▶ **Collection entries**

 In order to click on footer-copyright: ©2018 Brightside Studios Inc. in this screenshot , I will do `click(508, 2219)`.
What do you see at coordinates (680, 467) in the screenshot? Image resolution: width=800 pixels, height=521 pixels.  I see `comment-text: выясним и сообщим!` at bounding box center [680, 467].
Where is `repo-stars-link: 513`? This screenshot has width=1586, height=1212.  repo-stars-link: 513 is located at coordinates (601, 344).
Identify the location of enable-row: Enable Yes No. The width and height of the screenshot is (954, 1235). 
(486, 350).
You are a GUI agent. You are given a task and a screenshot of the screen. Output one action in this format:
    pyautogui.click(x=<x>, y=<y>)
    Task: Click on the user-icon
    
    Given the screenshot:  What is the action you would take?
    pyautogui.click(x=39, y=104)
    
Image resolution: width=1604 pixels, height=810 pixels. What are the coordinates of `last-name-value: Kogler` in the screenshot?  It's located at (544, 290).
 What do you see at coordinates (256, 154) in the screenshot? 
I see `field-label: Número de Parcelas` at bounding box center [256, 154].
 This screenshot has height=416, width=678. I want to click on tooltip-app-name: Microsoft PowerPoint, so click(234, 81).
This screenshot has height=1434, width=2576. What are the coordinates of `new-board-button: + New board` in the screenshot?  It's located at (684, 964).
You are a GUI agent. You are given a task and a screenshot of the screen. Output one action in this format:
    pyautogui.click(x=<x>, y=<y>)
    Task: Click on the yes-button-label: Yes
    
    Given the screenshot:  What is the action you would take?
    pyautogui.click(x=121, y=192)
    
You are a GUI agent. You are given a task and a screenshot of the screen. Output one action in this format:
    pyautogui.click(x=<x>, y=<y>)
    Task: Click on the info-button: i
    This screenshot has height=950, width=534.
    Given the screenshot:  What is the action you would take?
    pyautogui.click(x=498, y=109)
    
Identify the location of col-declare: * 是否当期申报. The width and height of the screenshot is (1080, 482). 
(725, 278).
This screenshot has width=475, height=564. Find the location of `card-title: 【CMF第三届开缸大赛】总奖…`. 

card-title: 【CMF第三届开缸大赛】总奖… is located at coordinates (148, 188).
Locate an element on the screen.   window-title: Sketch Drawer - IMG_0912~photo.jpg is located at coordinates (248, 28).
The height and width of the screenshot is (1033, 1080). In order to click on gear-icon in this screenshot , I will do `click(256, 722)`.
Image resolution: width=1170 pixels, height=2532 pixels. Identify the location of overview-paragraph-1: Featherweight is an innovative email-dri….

▶ **About this exercise**
Can you write out the data again, swapping every "GUI agent" for "screen agent" and leaving everything else unchanged?

▶ **Completed task**
 In order to click on footer-copyright: ©2018 Brightside Studios Inc. in this screenshot , I will do `click(508, 2219)`.
What do you see at coordinates (680, 467) in the screenshot? Image resolution: width=800 pixels, height=521 pixels.  I see `comment-text: выясним и сообщим!` at bounding box center [680, 467].
Where is `repo-stars-link: 513`? This screenshot has width=1586, height=1212.  repo-stars-link: 513 is located at coordinates (601, 344).
Identify the location of enable-row: Enable Yes No. The width and height of the screenshot is (954, 1235). 
(486, 350).
You are a screen agent. You are given a task and a screenshot of the screen. Output one action in this format:
    pyautogui.click(x=<x>, y=<y>)
    Task: Click on the user-icon
    
    Given the screenshot:  What is the action you would take?
    pyautogui.click(x=39, y=104)
    
Image resolution: width=1604 pixels, height=810 pixels. What are the coordinates of `last-name-value: Kogler` in the screenshot?  It's located at (544, 290).
 What do you see at coordinates (256, 154) in the screenshot? 
I see `field-label: Número de Parcelas` at bounding box center [256, 154].
 This screenshot has height=416, width=678. I want to click on tooltip-app-name: Microsoft PowerPoint, so click(234, 81).
This screenshot has height=1434, width=2576. What are the coordinates of `new-board-button: + New board` in the screenshot?  It's located at (684, 964).
You are a screen agent. You are given a task and a screenshot of the screen. Output one action in this format:
    pyautogui.click(x=<x>, y=<y>)
    Task: Click on the yes-button-label: Yes
    
    Given the screenshot:  What is the action you would take?
    pyautogui.click(x=121, y=192)
    
You are a screen agent. You are given a task and a screenshot of the screen. Output one action in this format:
    pyautogui.click(x=<x>, y=<y>)
    Task: Click on the info-button: i
    This screenshot has height=950, width=534.
    Given the screenshot:  What is the action you would take?
    pyautogui.click(x=498, y=109)
    
Identify the location of col-declare: * 是否当期申报. The width and height of the screenshot is (1080, 482). 
(725, 278).
This screenshot has width=475, height=564. Find the location of `card-title: 【CMF第三届开缸大赛】总奖…`. 

card-title: 【CMF第三届开缸大赛】总奖… is located at coordinates (148, 188).
Locate an element on the screen.   window-title: Sketch Drawer - IMG_0912~photo.jpg is located at coordinates (248, 28).
The height and width of the screenshot is (1033, 1080). In order to click on gear-icon in this screenshot , I will do `click(256, 722)`.
Image resolution: width=1170 pixels, height=2532 pixels. Identify the location of overview-paragraph-1: Featherweight is an innovative email-dri….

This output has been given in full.